**PROBLEM TO SOLVE**
Copy out the records below verbatim, starting at the first line and ending with the line that contains "point(456,43)", including that line.

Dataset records

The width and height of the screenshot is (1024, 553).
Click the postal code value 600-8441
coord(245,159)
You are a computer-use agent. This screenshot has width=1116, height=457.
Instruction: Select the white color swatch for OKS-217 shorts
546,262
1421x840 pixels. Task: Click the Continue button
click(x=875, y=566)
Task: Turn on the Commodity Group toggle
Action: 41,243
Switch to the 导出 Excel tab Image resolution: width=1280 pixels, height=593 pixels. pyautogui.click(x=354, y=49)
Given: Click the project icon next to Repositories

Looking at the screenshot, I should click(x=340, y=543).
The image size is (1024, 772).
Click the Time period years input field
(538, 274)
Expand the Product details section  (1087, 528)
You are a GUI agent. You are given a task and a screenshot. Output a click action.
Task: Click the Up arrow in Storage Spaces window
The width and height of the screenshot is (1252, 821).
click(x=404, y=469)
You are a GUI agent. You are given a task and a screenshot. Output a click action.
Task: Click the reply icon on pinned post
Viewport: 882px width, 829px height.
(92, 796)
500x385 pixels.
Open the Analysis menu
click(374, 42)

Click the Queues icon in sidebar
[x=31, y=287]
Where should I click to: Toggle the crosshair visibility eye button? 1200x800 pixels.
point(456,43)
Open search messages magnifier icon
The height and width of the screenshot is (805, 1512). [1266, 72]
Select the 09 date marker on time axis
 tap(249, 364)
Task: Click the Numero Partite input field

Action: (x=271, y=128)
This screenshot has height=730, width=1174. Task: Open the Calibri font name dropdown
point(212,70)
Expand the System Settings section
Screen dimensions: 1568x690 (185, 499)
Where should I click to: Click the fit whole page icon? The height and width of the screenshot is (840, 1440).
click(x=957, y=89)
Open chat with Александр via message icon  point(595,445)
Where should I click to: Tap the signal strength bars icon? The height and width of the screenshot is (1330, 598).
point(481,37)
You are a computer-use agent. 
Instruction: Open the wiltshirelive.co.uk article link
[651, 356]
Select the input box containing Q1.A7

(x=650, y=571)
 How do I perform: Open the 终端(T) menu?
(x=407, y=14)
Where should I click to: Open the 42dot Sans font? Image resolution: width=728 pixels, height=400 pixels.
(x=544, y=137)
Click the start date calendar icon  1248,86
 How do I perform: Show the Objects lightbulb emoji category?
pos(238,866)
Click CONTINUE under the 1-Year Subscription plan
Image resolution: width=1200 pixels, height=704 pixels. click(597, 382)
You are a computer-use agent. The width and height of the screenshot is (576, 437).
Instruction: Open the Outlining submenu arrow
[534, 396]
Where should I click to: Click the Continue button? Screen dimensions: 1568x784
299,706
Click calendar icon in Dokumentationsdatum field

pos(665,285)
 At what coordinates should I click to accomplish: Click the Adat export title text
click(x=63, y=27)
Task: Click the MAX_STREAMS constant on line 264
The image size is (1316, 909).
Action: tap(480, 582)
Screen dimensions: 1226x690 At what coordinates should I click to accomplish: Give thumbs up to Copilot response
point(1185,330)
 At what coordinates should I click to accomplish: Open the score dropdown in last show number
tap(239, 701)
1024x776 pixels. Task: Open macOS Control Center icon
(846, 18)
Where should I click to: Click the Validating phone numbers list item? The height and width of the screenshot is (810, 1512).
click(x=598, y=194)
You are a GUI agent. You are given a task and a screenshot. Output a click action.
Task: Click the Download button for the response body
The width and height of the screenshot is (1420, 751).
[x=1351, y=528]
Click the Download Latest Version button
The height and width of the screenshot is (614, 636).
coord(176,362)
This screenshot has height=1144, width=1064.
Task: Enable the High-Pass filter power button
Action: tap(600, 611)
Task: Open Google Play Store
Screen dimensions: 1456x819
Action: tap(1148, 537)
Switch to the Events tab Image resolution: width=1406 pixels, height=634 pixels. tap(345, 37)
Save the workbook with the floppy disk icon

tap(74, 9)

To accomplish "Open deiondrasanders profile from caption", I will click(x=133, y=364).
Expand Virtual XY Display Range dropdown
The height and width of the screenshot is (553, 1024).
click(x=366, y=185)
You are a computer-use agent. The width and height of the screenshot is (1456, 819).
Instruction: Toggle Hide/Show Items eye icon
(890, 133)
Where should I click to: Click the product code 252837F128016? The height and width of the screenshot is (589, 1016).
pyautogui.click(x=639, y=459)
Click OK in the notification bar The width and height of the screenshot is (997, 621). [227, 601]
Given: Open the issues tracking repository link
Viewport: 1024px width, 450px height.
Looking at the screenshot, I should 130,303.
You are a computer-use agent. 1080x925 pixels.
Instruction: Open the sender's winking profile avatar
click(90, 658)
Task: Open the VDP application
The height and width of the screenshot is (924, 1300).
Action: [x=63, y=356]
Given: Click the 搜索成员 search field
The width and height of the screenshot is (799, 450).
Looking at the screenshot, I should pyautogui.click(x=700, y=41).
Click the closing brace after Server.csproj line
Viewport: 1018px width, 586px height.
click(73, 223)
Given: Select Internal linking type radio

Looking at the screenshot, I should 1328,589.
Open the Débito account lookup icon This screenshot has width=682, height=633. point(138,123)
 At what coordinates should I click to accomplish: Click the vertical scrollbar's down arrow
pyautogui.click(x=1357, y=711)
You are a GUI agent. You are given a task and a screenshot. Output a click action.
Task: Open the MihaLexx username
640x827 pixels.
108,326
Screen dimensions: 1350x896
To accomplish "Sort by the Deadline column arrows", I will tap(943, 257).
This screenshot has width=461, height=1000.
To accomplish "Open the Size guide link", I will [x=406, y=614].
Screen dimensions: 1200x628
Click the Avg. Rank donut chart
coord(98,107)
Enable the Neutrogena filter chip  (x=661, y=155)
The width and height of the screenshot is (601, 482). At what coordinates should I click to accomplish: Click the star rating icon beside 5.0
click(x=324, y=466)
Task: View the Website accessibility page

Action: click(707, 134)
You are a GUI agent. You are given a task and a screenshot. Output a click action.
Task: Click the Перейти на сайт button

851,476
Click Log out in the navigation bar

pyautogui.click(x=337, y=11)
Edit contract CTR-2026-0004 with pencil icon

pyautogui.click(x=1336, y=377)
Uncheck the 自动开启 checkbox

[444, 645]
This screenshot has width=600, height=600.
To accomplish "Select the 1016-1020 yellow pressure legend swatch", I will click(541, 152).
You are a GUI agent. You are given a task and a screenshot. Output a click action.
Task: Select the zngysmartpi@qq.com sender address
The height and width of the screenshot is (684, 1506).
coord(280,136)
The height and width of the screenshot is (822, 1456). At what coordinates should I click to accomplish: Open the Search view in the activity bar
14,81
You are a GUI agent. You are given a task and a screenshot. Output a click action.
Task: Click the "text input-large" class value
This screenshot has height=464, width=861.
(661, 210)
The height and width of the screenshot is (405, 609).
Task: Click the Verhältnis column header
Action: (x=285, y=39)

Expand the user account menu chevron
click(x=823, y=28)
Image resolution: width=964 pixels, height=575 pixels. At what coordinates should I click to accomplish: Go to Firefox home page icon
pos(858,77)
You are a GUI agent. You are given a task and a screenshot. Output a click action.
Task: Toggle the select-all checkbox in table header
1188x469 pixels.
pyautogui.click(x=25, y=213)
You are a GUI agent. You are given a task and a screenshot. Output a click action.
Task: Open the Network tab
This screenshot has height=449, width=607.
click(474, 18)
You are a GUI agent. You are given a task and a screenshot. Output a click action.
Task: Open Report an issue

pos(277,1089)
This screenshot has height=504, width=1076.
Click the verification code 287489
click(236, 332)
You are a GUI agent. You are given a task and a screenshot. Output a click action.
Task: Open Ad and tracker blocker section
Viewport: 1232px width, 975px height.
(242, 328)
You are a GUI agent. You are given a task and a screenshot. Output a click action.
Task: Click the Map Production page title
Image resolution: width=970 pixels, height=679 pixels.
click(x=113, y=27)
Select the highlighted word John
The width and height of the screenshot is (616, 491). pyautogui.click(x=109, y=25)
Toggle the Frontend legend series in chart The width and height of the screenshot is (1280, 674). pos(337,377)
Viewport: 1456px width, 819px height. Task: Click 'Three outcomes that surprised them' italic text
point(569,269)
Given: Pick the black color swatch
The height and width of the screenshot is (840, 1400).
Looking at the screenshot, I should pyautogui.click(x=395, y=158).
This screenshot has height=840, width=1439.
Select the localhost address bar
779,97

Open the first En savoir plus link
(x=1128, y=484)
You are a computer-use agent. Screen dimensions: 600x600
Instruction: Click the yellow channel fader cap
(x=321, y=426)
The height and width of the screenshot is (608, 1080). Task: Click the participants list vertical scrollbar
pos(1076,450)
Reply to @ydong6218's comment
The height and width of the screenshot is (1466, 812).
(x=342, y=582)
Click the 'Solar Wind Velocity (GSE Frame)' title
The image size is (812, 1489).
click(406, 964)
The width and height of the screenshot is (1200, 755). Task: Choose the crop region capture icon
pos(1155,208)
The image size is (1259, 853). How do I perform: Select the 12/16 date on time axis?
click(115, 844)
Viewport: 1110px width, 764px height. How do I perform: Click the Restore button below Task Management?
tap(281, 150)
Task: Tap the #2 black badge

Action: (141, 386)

**THE OUTPUT**
The width and height of the screenshot is (1024, 553).
Click the postal code value 600-8441
coord(245,159)
You are a computer-use agent. This screenshot has width=1116, height=457.
Instruction: Select the white color swatch for OKS-217 shorts
546,262
1421x840 pixels. Task: Click the Continue button
click(x=875, y=566)
Task: Turn on the Commodity Group toggle
Action: 41,243
Switch to the 导出 Excel tab Image resolution: width=1280 pixels, height=593 pixels. pyautogui.click(x=354, y=49)
Given: Click the project icon next to Repositories

Looking at the screenshot, I should click(x=340, y=543).
The image size is (1024, 772).
Click the Time period years input field
(538, 274)
Expand the Product details section  (1087, 528)
You are a GUI agent. You are given a task and a screenshot. Output a click action.
Task: Click the Up arrow in Storage Spaces window
The width and height of the screenshot is (1252, 821).
click(x=404, y=469)
You are a GUI agent. You are given a task and a screenshot. Output a click action.
Task: Click the reply icon on pinned post
Viewport: 882px width, 829px height.
(92, 796)
500x385 pixels.
Open the Analysis menu
click(374, 42)

Click the Queues icon in sidebar
[x=31, y=287]
Where should I click to: Toggle the crosshair visibility eye button? 1200x800 pixels.
point(456,43)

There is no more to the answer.